The parties entered into a written Plea Agreement that is signed by the prosecutor, defense counsel, and Petitioner. (Id., Doc. No. 239). The Plea Agreement provides that Petitioner was pleading guilty to Count (1) and admitted to being in fact guilty as charged in Count (1). (Id., Doc. No. 239 at 1). The Agreement provides that Petitioner's sentencing exposure is a minimum term of 10 years' imprisonment and a maximum term of life, a $10,000,000 fine, or both, and no less than five years of supervised release. (Id., Doc. No. 239 at 2). The parties agreed to jointly recommend that the Court find under the U.S. Sentencing Guidelines that "[t]he amount of a mixture and substance of methamphetamine that was known or reasonably foreseeable by the defendant was in excess of 15 kilograms, but less than 45 kilograms...." (Id., Doc. No. 239 at 2) (emphasis added). The United States agreed that the plea is timely for purposes of § 3E1.1(b), if applicable. (Id.). The parties agreed that either party may argue their respective positions regarding any other specific offense characteristics, cross-references, special instructions, reductions, enhancements, departures, and adjustments to the offense level. (Id.).

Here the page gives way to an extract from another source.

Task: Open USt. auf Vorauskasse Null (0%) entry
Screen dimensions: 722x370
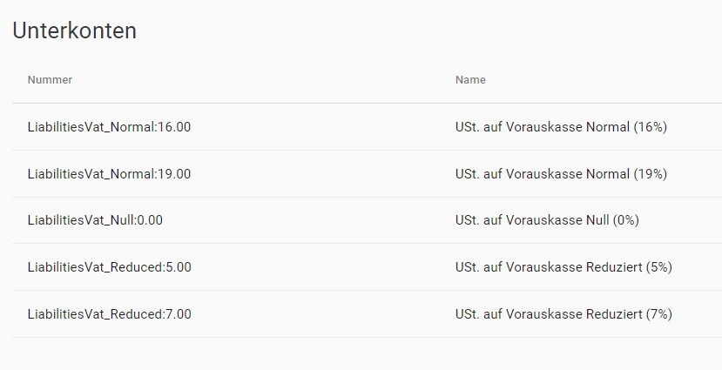Action: point(547,220)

The Plea Agreement sets forth the rights Petitioner was waiving by pleading guilty, including his express waiver of his appellate and post-conviction rights except for claims of ineffective assistance of counsel or prosecutorial misconduct. (Id., Doc. No. 239 at 4). With regards to the effects of the plea, the Plea Agreement states:
The defendant recognizes that pleading guilty may affect the defendant's immigration status if the defendant is not a citizen of the United States. The defendant understands that no one can predict with certainty the effect of the defendant's conviction(s) on the defendant's immigration status. The defendant nevertheless seeks to plead guilty, even if the consequence is the defendant's automatic removal from the United States.(Id., Doc. No. 239 at 5) (emphasis added).

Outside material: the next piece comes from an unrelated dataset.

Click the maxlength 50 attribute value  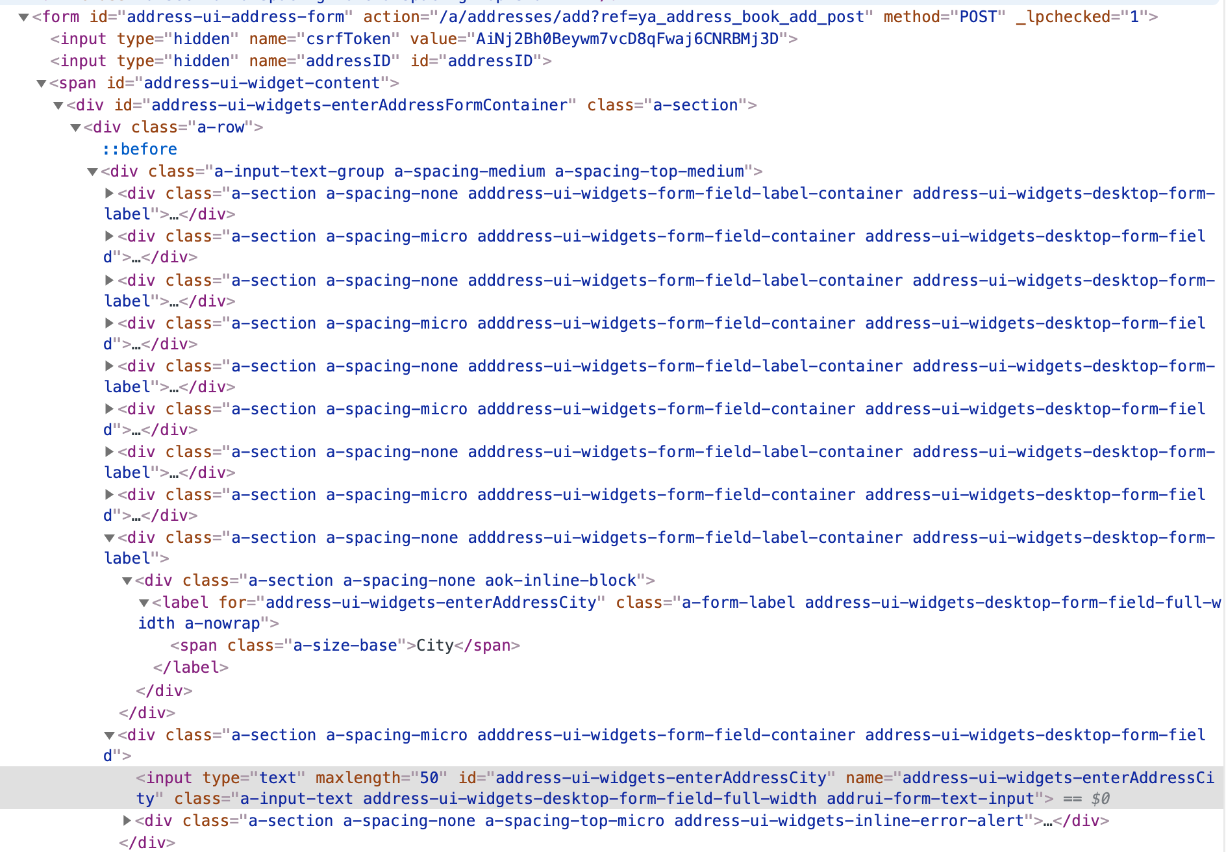coord(429,778)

The Plea Agreement provides that Petitioner stipulated to the existence of a factual basis for the plea and that he read and understood the Factual Basis filed with the Plea Agreement, and that it can be used by the Court, U.S. Probation Office, and the United States without objection for any purpose, including to determine the applicable advisory guideline range or the appropriate sentence under 18 U.S.C. § 3553(a). (Id., Doc. No. 239 at 3). The Agreement provides that the Factual Basis does not necessarily represent all of the conduct relevant to sentencing and that the United States may present additional relevant facts prior to or at sentencing. (Id.).

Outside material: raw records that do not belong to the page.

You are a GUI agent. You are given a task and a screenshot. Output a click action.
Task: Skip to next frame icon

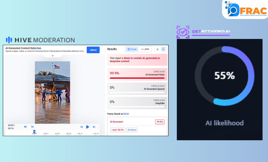tap(94, 127)
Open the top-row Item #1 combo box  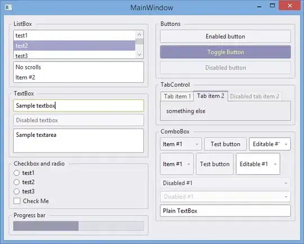[181, 144]
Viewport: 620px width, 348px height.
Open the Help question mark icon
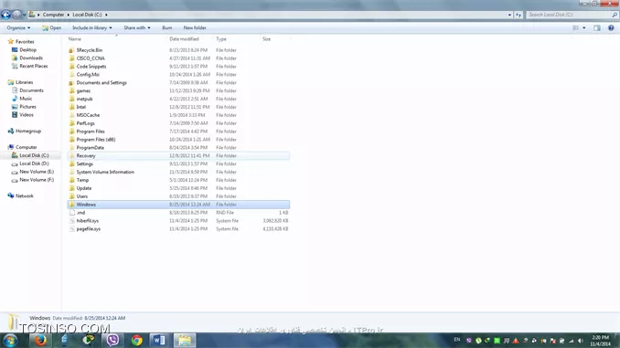(611, 27)
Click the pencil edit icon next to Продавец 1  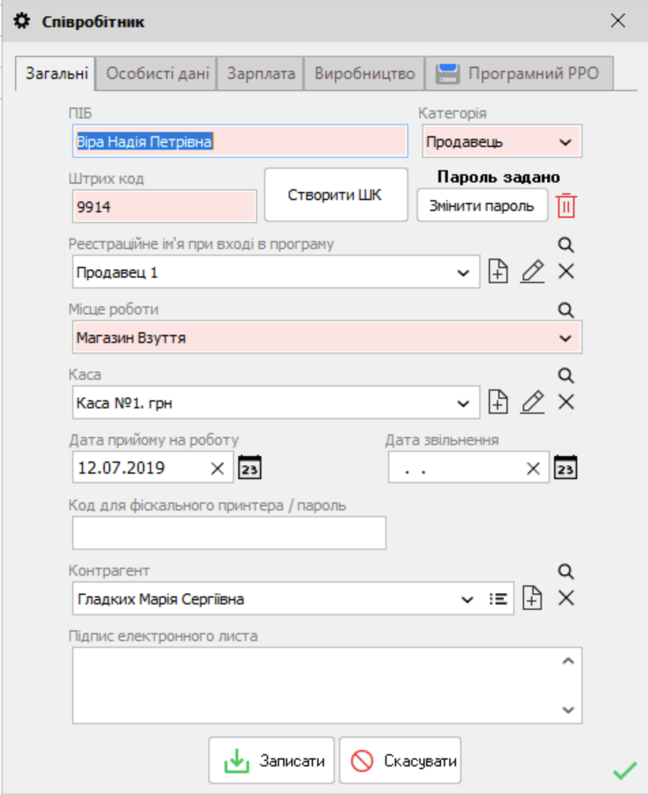pos(532,272)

The written Factual Basis is signed by defense counsel, who certified that he read and discussed with Petitioner and was satisfied that Petitioner understood it, and which Petitioner did not dispute. (Id., Doc. No. 240 at 2). The Factual Basis provides:
1. From at least 2016 through July of 2018, the defendant, Ricardo CERVANTES-SANCHEZ ("RICA"), knowingly and intentionally conspired with Jesus BEDOLLA, Clayon RIVERA-TREJO, Joey CARROLL, Robert LONG, Ricky MOSES and others in Catawba County, within the Western District of North Carolina, and elsewhere, to distribute and possess with intent to distribute controlled substances, to wit: methamphetamine, a Schedule II controlled substance; cocaine, a Schedule lI controlled substance; and marijuana, a Schedule I controlled substance.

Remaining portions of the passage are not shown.